Two years later he was competing on the world stage at his first Paralympic event. He competed in the downhill, super-G, super combined, giant slalom and slalom events. His best finish was ninth place in the downhill.

"I believe this is the greatest honor that an athlete can achieve," said Bambur. "World cups are cool and world championships are awesome. But to represent your country is something else. It just happened that I carried the flag for Serbia. I was the only athlete. It was 70 or 80 thousand people in the stadium and they're all cheering. It was absolutely awesome."

Four years later Bambur competed in the Sochi Olympic Games, this time representing the United States. He competed in all five disciplines, coming in seventh in the super-G.

"To get to represent the United States in Sochi was absolutely incredible," he said. "It's funny that four years prior to that I was the only guy. And then in Sochi we had like 200 people. Everybody was smiling and there were flags everywhere. It was a great experience."

Bambur is currently training for his third Paralympic Games in PyeongChang, South Korea, a process that requires constant traveling and practice. Bambur said he spends eight to nine months of the year training all over the world, in places like Chile, New Zealand and Austria. But coming into his third Paralympics, he's a veteran so he has a feel for how things work.
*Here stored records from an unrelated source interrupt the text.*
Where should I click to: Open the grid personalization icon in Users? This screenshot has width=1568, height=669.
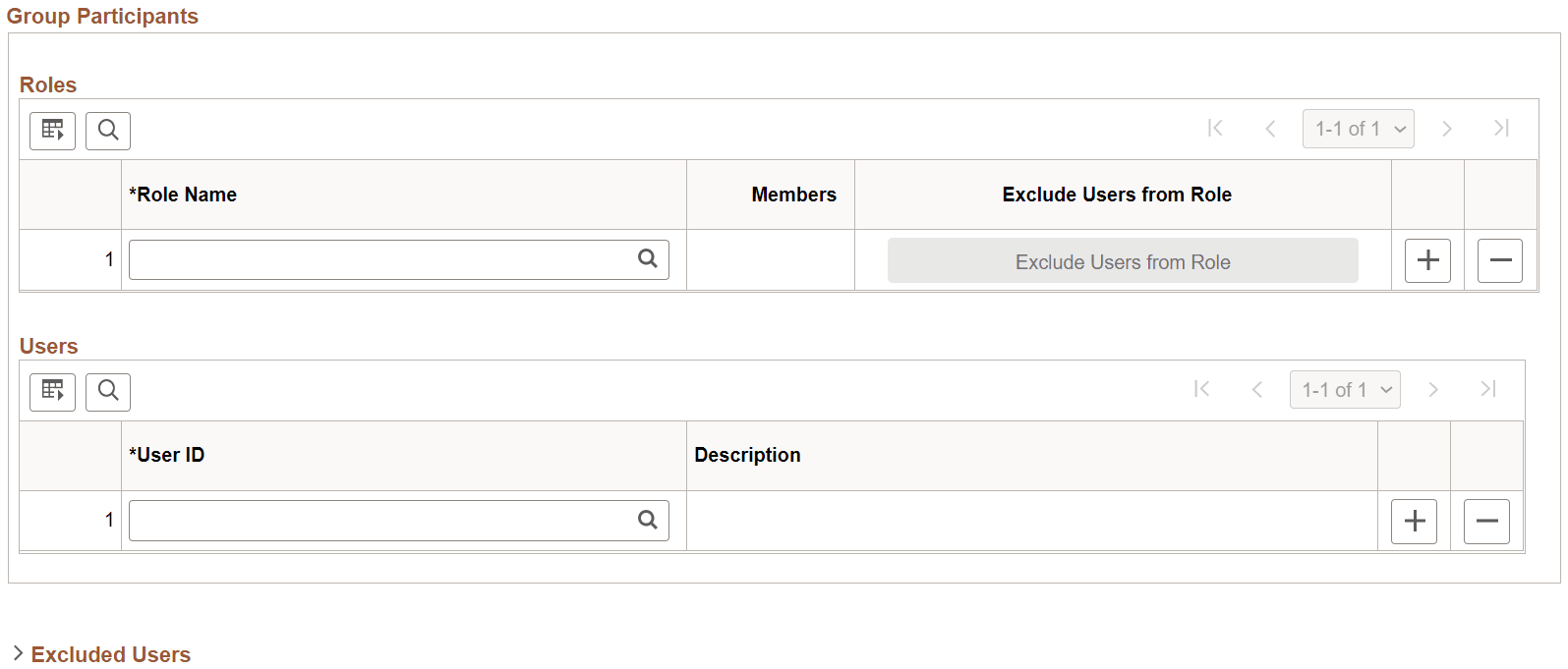point(51,391)
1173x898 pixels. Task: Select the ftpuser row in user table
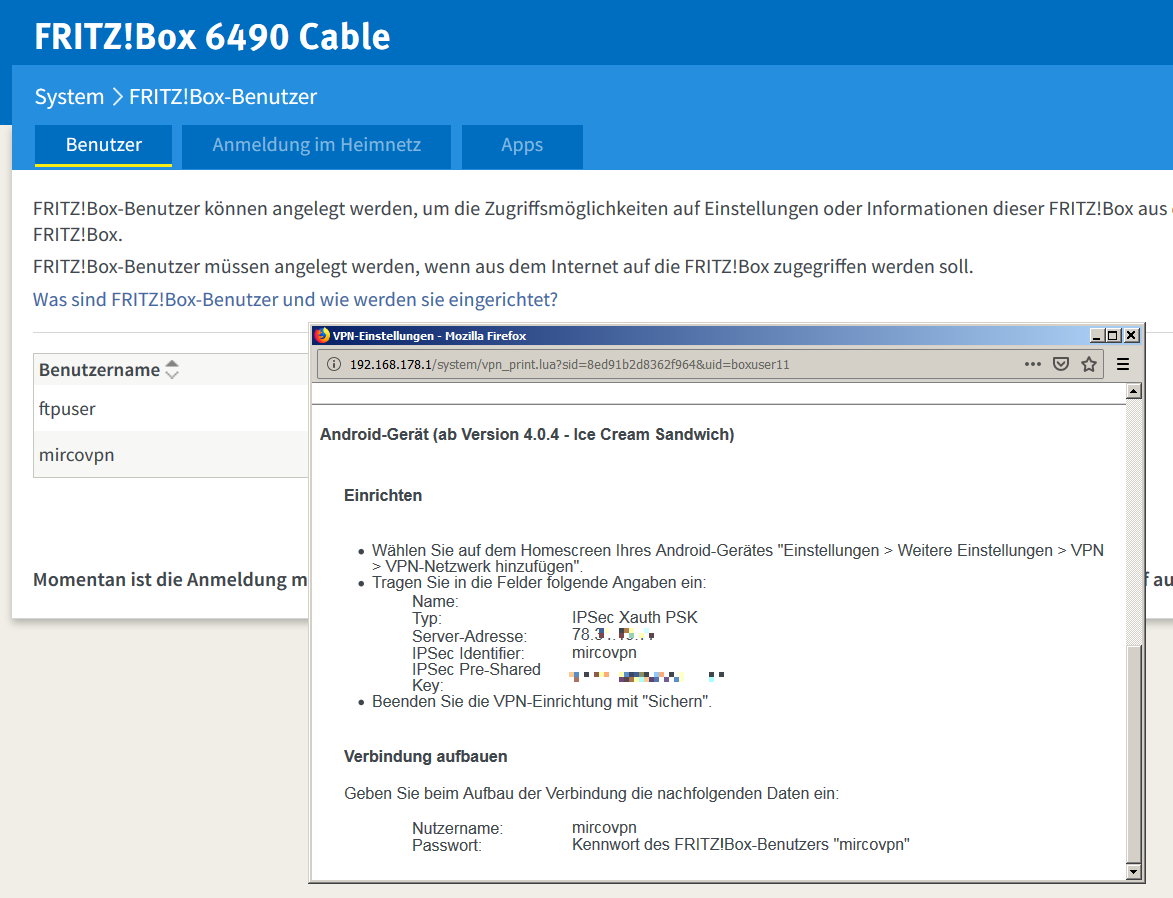pos(68,408)
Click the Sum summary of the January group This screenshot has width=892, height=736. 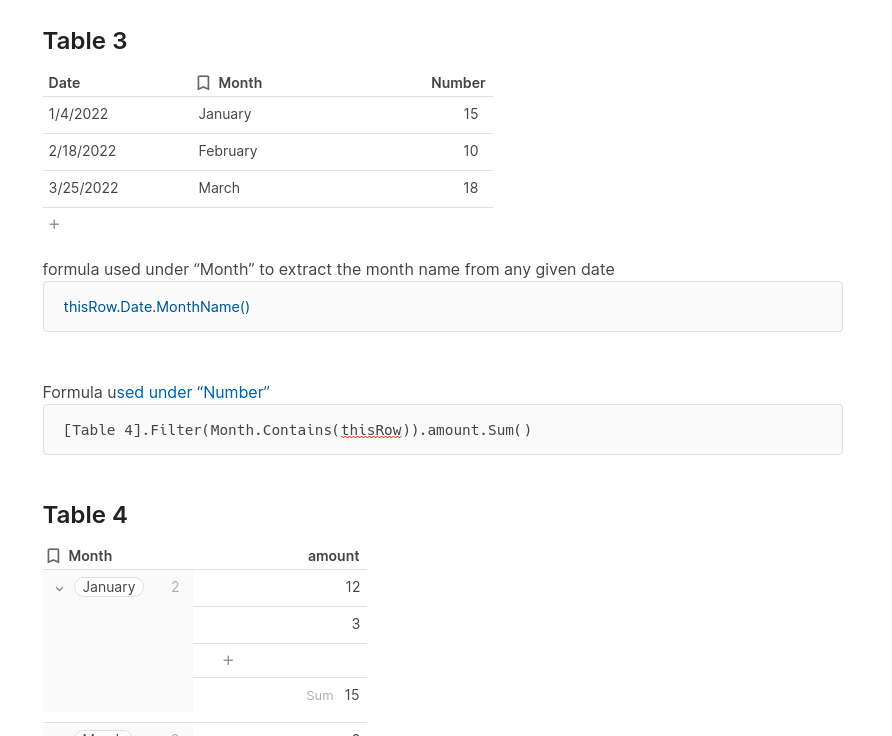[334, 695]
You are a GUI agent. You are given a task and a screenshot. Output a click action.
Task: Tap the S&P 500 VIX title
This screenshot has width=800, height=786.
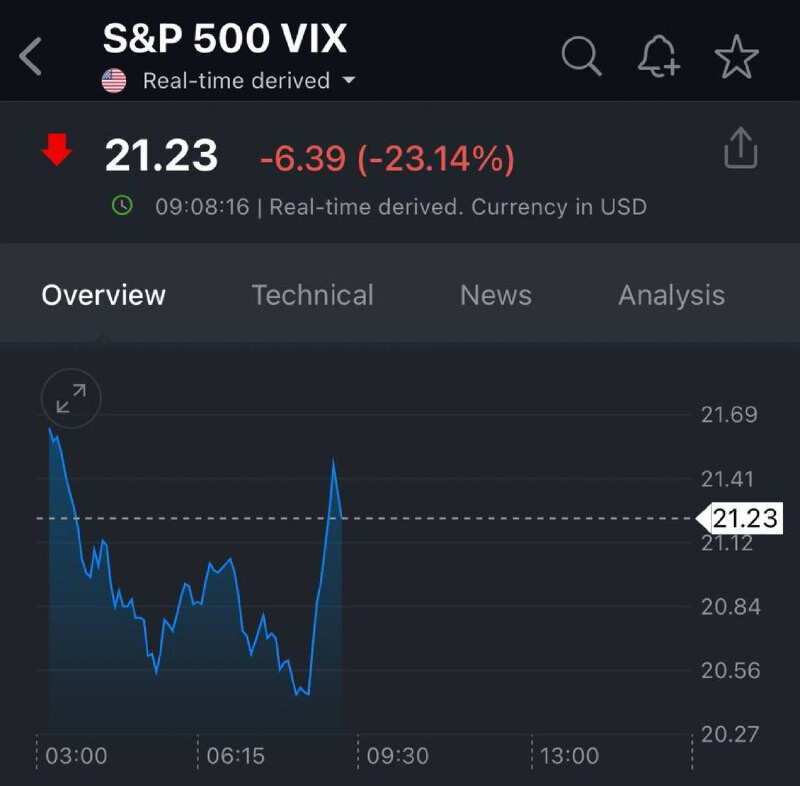225,39
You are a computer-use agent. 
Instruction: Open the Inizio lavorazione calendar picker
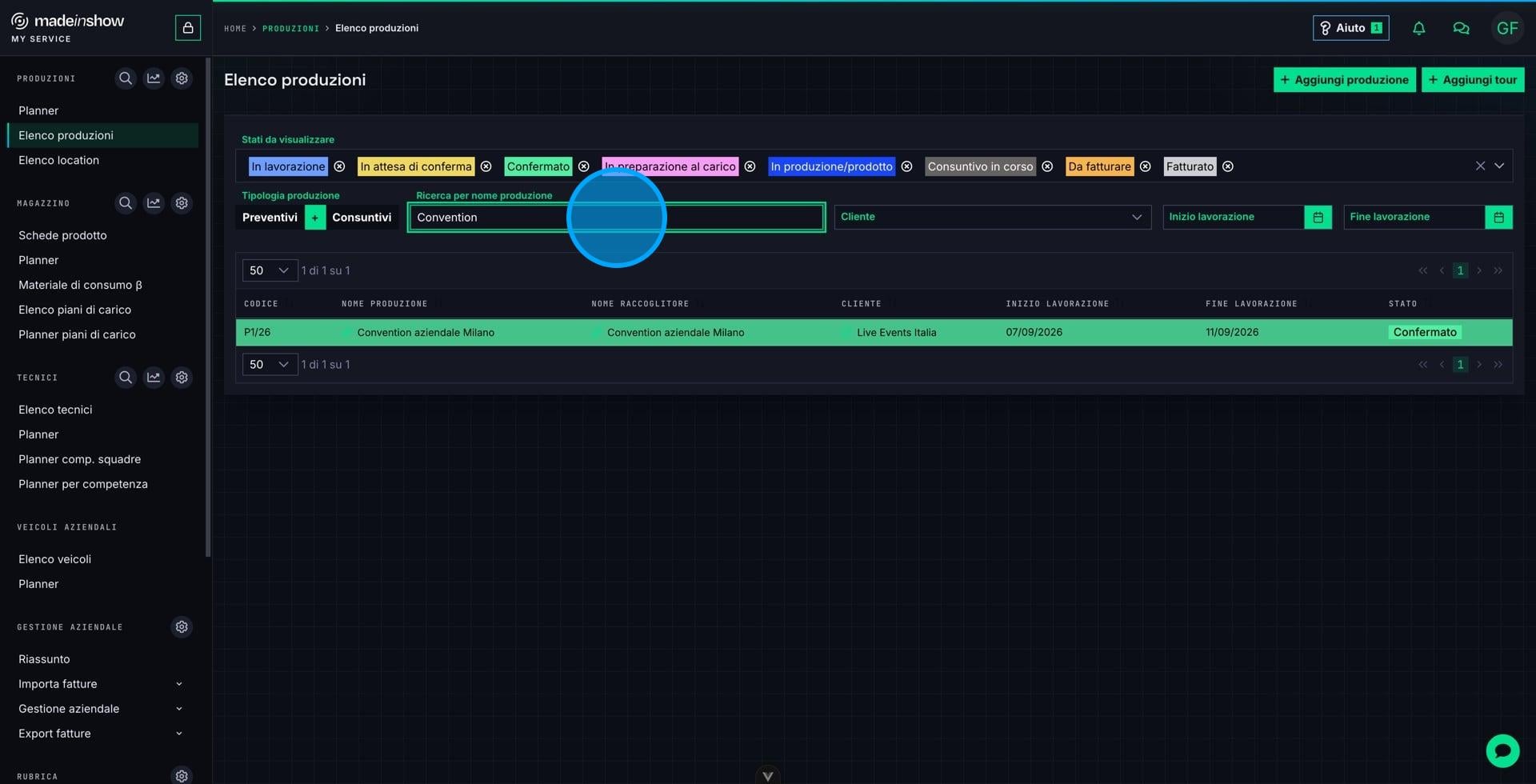click(x=1318, y=217)
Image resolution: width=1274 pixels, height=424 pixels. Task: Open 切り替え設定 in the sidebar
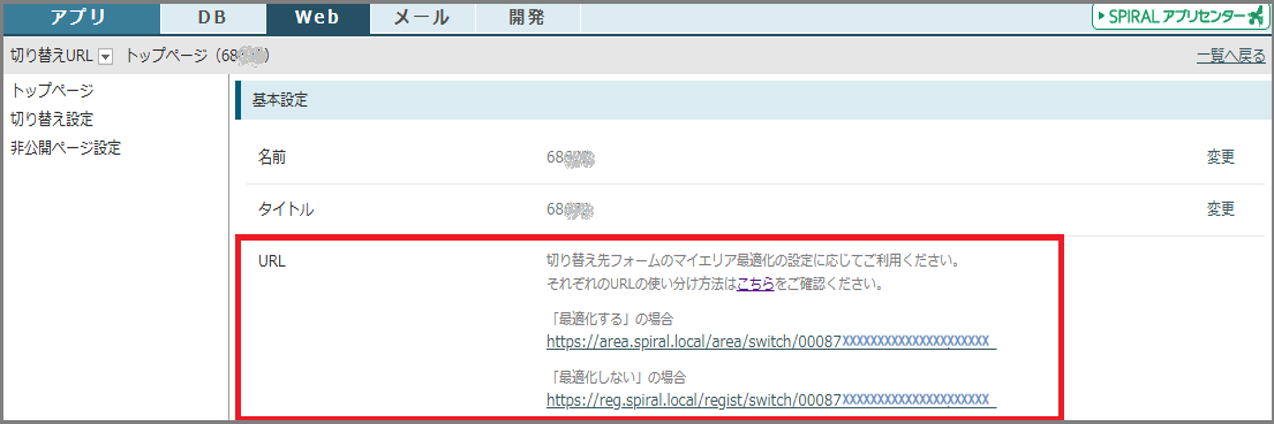(x=52, y=119)
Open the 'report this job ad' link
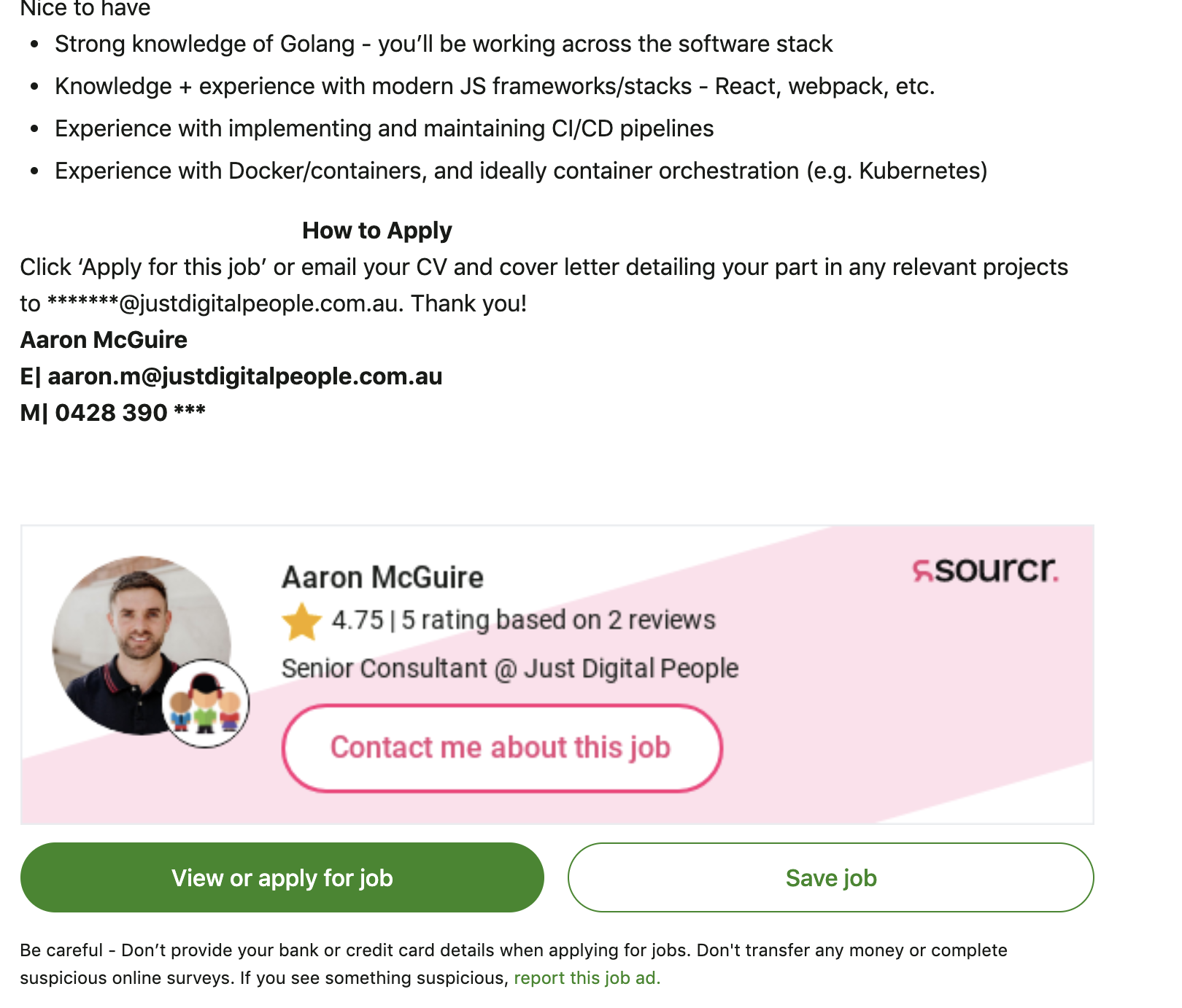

"Knowing the process and knowing what to expect usually helps," he noted. "I definitely consider myself a veteran and I'm ready to get that gold."

Bambur lives in Granby with his wife who works as an elementary school teacher. They have three daughters, Maja, Lejla and Adelyn. When he's not on the mountain, Bambur said he enjoys spending time with his family, fishing, hiking, camping, playing basketball, tennis and kayaking.

While Bambur has his eyes set on gold in PyeongChang, what the future holds for him after that is uncertain.

"I'm probably going to slow down a little bit after these Olympics," he said. "Not necessarily to retire, but try to just spend a little more time at home. I'm getting old."